Posting of Circular and Notice of General Meeting in relation to Requisitioned
General Meeting

Board Recommendation to VOTE AGAINST ALL Resolutions

Nanoco Group plc (LSE: NANO), a world leader in the development and
manufacture of cadmium-free quantum dots and other specific nanomaterials
emanating from its technology platform, announces that it will today post a
Circular setting out details of Nanoco's response to the shareholder
Requisition of a General Meeting and why the Board believes Shareholders
should VOTE AGAINST ALL Resolutions. The Circular will also contain the Notice
of General Meeting to be held on 14 August 2023.

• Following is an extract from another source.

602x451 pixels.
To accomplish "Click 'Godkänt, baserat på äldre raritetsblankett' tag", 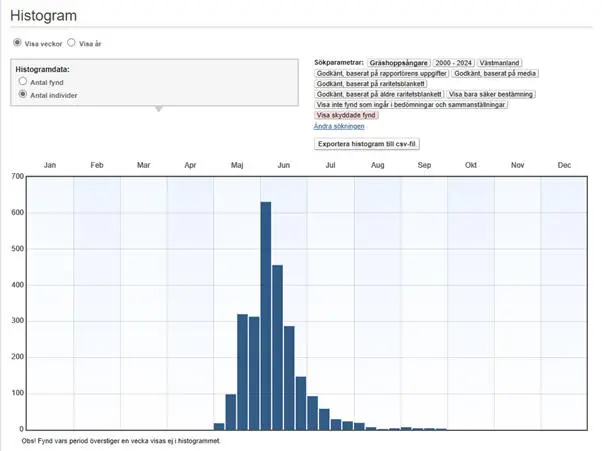I will click(380, 94).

The Proposals are not in the best interests of Shareholders; the Board
recommends VOTING AGAINST ALL Resolutions to PROTECT YOUR CASH and PROTECT
YOUR COMPANY

·      Nanoco is at an exciting inflection point, with the litigation
proceeds fully underpinning our transition from an R&D first mover to a
leading producer of next-generation QD materials in the short term

·      The Board changes proposed by the Requisitionists would, in
effect, represent a total change of control of Nanoco with no takeover premium
being paid

·      The Board changes proposed by the Requisitionists would result in
the new Board gaining complete control of YOUR CASH - the net Samsung
litigation proceeds of US$90m - having spent only a fraction of that to
acquire control of the business

·      The Requisitionists' proposals would be damaging and disruptive
to Nanoco's future prospects and, if successful, will result in an exodus of
key talent from the business including Dr Nigel Pickett, the Group's
co-founder and Chief Technology Officer

·    Mr Hamoodi's unfounded allegations create a false narrative that
misleads Nanoco shareholders

Shareholder support for the Board

The Board is pleased to have received the following message of support from
Christopher Mills, Founder, Director, Chief Executive Officer and Chief
Investment Officer of Harwood Capital, a c.3% shareholder:

"I fully support the board of Nanoco as they have a clear strategy to build
value for all shareholders. I believe it would be highly irresponsible to
support the resolutions in the requisitioned meeting in so far as the proposed
new directors are not of the experience or calibre I would expect to see on
the board of a UK public company in which I am invested."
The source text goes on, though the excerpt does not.